# TASK TO COMPLETE
Take the material below and extract the lines from the one with "The height and width of the screenshot is (809, 1512)." through the one with "Click the purple lightning alert icon", word for word, without pictures.

##### MATERIALS PROVIDED

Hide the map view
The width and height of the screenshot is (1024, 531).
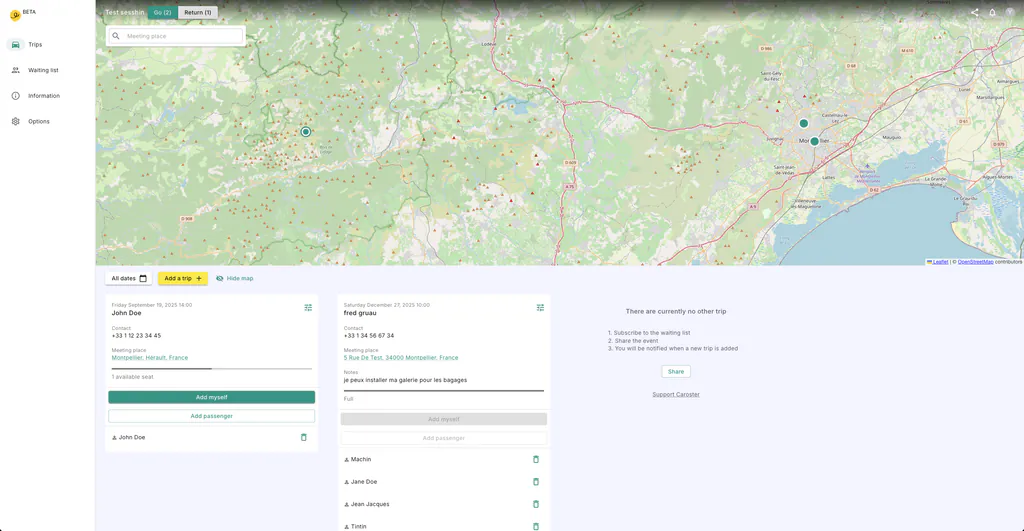[x=234, y=278]

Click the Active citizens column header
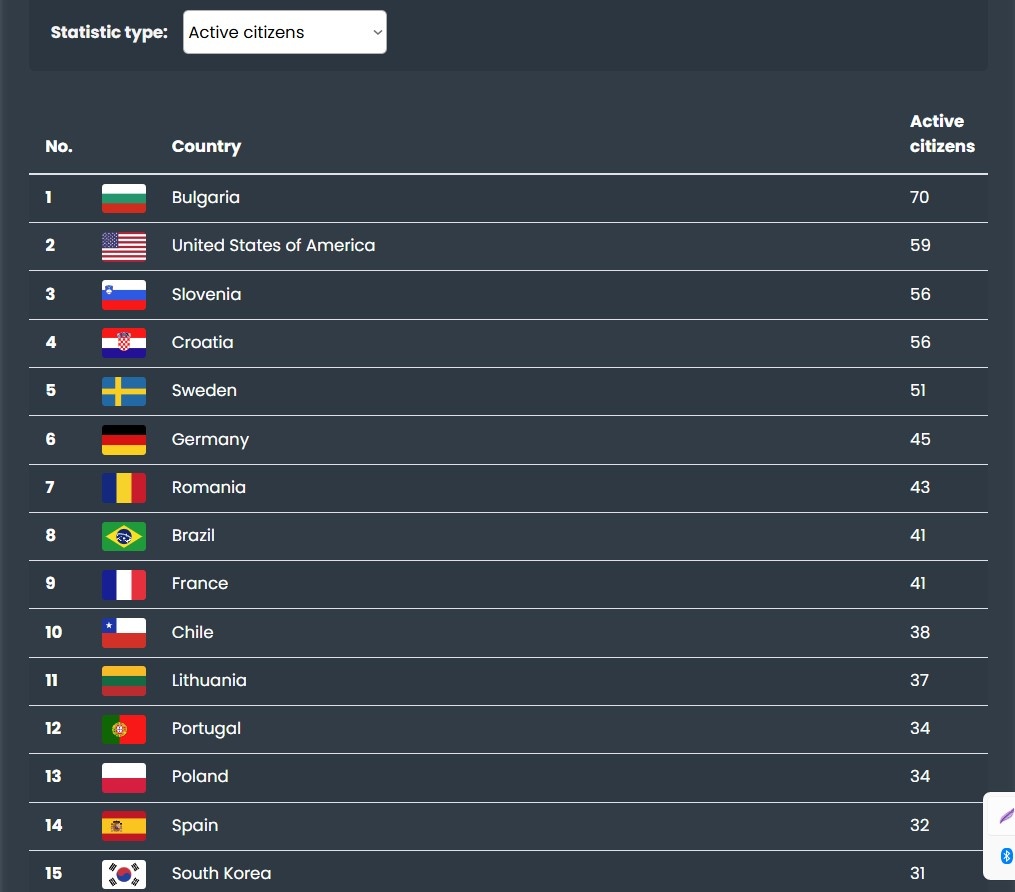coord(941,134)
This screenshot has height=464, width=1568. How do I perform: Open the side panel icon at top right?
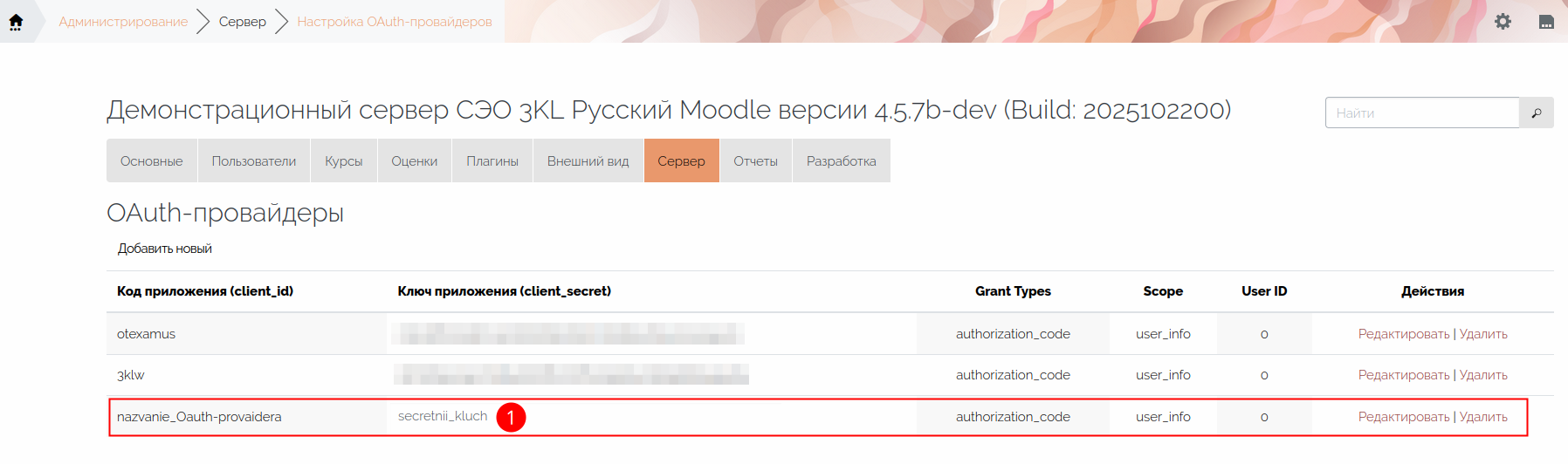1545,22
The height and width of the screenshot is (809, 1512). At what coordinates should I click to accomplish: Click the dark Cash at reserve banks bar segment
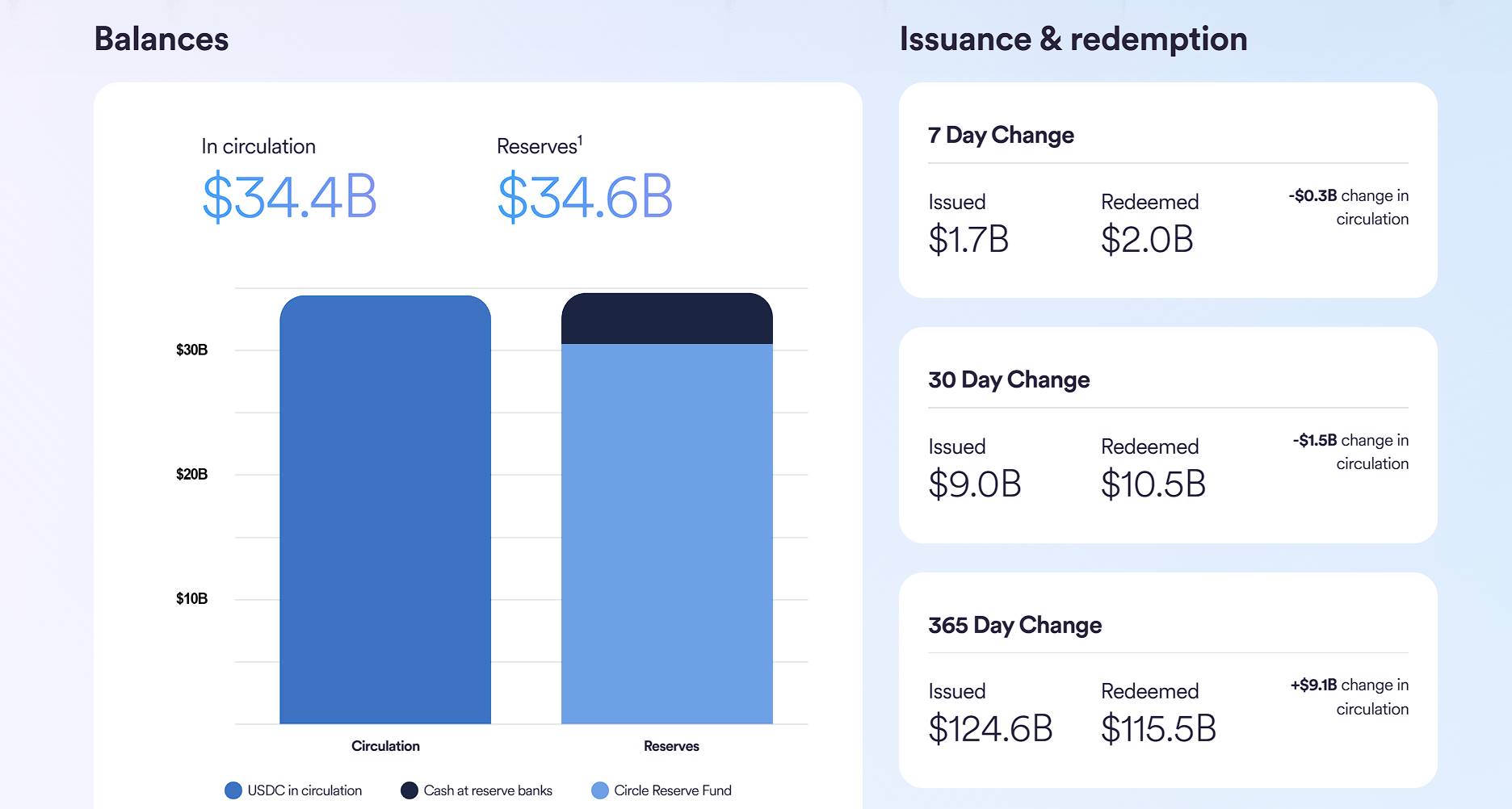click(666, 319)
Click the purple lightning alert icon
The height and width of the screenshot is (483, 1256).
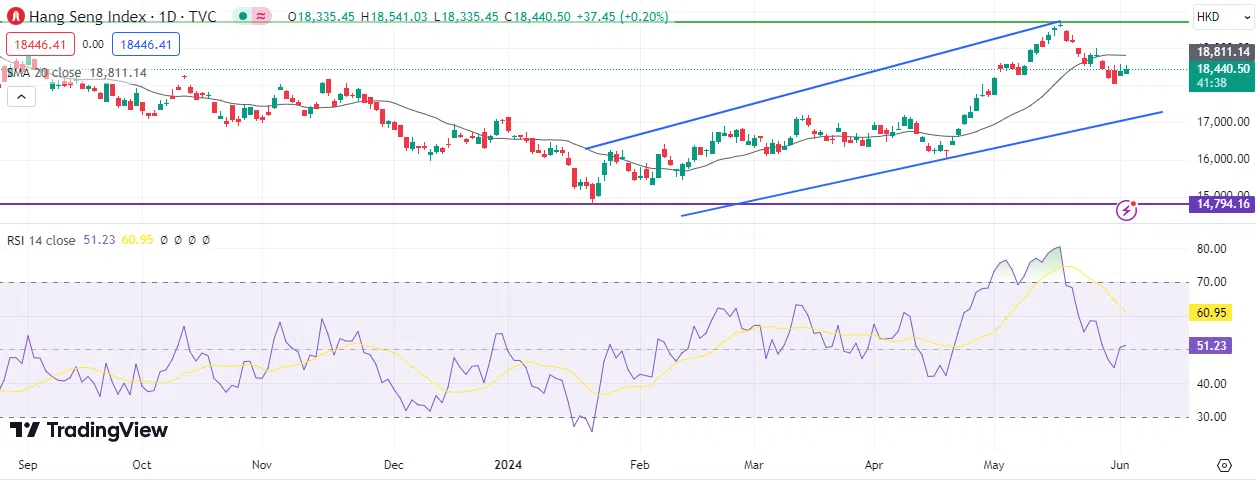(x=1128, y=210)
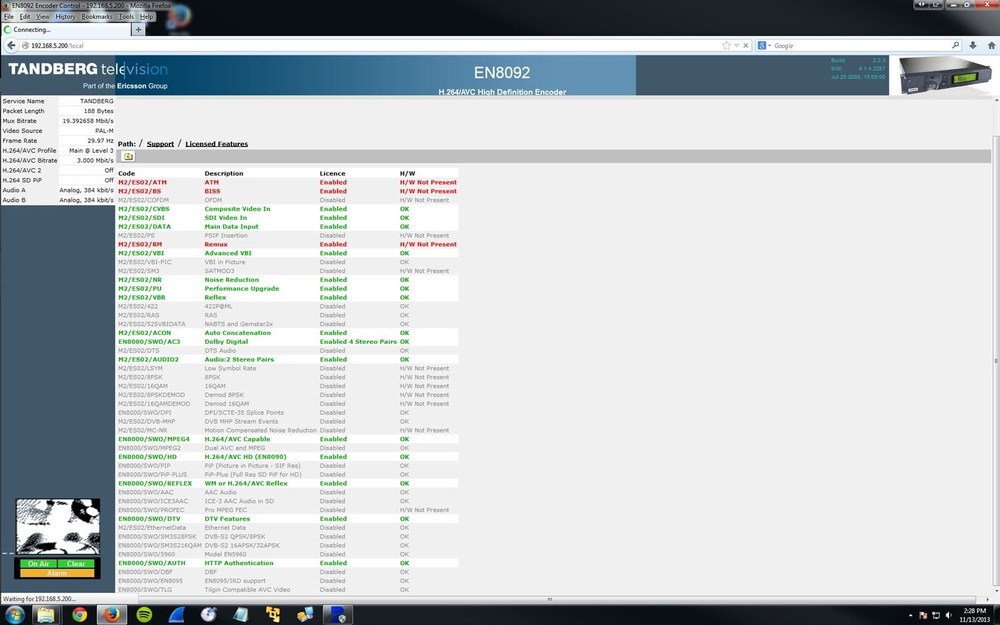Click the folder-up icon below the path

(128, 157)

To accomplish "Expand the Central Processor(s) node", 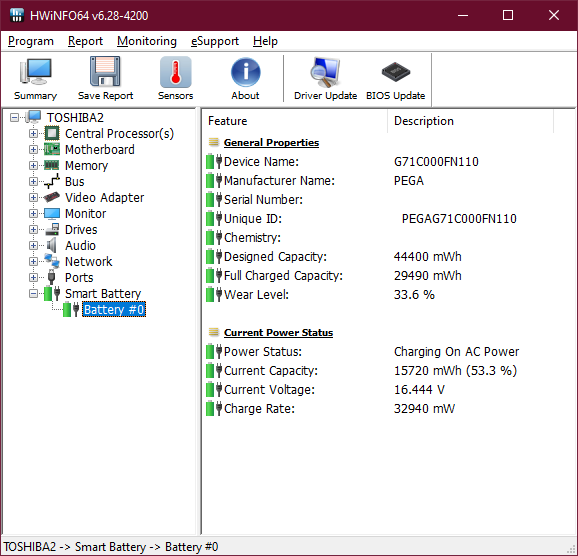I will (x=33, y=133).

##########

# SOLVED PROBLEM
The height and width of the screenshot is (809, 1512). At what coordinates should I click to accomplish: Click the dark Cash at reserve banks bar segment
click(666, 319)
Click the purple lightning alert icon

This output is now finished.